In terms of Asian nations, this put India in fourth place, one spot ahead of China, which had 22 enterprises on the list. With 30, Taiwan has the most publicly traded companies, followed by Japan with 29 and South Korea with 27.

The unranked list was created from a lengthy list of more than 20,000 publicly traded businesses in the Asia-Pacific area with annual revenues of more than $10 million but less than $1 billion.

According to Forbes Asia, the purpose of the list is to highlight businesses that have long-term sustainable performance across a range of parameters. Using information gathered on debt, revenue, and earnings-per-share growth over the most recent fiscal one- and three-year periods, as well as the strongest one- and five-year average return on equity, a composite score was created. Based on the most recent information that was made publicly accessible as of July 11, 2022, Forbes used full-year yearly results.

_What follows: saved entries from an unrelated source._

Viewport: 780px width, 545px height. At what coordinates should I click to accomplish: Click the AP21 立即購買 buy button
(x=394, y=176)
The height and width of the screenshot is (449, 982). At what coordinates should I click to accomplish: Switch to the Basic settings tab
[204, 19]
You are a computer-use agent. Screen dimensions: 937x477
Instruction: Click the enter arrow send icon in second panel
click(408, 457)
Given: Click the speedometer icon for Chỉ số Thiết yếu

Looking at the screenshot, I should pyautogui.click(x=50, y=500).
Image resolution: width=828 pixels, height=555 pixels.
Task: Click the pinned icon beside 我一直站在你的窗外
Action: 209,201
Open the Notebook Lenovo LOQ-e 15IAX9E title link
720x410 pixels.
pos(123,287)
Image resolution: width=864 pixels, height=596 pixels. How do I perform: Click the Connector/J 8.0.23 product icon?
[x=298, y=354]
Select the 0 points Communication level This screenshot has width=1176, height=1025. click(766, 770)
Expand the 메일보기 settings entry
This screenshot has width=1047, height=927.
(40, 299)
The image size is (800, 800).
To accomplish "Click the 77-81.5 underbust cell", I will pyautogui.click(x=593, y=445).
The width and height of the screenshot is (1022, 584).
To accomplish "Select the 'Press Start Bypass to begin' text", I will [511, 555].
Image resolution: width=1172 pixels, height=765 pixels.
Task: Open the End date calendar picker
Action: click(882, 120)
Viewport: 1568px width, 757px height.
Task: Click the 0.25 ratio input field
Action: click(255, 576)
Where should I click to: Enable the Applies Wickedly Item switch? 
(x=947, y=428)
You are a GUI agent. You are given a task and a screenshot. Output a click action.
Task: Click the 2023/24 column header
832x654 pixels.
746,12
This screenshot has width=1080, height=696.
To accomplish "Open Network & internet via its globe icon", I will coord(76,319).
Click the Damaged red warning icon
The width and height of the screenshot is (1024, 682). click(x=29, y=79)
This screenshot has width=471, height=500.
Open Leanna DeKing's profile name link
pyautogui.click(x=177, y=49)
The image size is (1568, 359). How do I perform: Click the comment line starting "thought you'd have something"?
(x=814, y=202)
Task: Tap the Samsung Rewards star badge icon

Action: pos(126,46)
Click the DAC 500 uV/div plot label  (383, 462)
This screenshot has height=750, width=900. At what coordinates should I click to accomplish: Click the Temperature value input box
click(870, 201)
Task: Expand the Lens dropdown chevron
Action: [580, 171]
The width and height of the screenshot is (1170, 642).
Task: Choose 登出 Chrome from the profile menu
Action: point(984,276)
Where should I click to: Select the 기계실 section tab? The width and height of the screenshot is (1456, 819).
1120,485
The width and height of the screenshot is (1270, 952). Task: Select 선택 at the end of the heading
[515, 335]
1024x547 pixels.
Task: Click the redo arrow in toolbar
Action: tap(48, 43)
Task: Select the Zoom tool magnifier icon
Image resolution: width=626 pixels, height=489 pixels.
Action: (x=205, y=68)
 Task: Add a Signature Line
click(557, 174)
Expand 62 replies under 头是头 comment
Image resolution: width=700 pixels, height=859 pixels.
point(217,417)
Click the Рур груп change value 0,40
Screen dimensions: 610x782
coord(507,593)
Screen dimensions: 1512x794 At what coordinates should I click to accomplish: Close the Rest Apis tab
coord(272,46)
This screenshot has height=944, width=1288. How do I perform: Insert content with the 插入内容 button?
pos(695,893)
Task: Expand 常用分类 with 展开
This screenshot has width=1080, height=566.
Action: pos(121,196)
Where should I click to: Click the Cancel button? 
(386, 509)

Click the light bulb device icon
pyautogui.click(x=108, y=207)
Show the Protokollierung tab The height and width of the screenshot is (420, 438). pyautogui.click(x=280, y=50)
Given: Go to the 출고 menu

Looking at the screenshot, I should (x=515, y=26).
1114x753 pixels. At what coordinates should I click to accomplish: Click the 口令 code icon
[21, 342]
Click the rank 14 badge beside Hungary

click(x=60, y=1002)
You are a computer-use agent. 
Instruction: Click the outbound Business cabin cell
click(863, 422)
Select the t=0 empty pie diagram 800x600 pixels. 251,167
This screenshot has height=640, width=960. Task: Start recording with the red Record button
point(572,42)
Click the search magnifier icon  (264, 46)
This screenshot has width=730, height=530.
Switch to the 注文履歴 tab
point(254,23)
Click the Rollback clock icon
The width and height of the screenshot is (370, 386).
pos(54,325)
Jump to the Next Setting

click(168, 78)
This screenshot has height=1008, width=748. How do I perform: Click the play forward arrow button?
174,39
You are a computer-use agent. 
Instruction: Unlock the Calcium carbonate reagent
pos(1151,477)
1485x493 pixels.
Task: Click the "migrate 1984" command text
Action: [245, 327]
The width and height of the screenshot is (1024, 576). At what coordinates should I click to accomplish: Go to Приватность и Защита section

Besides these quantitative criteria, qualitative screens were used to exclude certain companies that were deemed not to fit the profile Forbes Asia was looking for and to maintain fairness. Companies with serious governance issues, questionable accounting, environmental concerns, management issues, or legal troubles were excluded, and so were state-controlled firms and subsidiaries of larger companies. Forbes Asia said that their criteria "ensured a geographical diversity of companies across the region."

The Best Under A Billion list this year emphasises the change in consumer spending from healthcare and pharmaceutical firms, which dominated the list last year, when the region was still largely affected by the COVID-19 outbreak. Fashion designers, mall owners, restaurant owners, consumer electronics manufacturers, entertainment businesses, and dealers of luxury brand goods have all benefited from the post-pandemic return to normal life.

75 businesses who were on the list from the previous year are back this year, demonstrating their adaptability in a rapidly changing economy. Taiwan's Aspeed, which has been on the list for nine years straight, stands out in this regard.

Among the companies highlighted in the report by Forbes Asia is Indian apparel manufacturer Dollar Industries. Following recovery from COVID-19-induced trade and supply chain disruptions, Dollar Industries booked 30 per cent sales growth for the fiscal year ended in March, with net profit soaring 72 per cent. Besides expanding its clothing range for women, the company recently added a spinning mill and a warehouse.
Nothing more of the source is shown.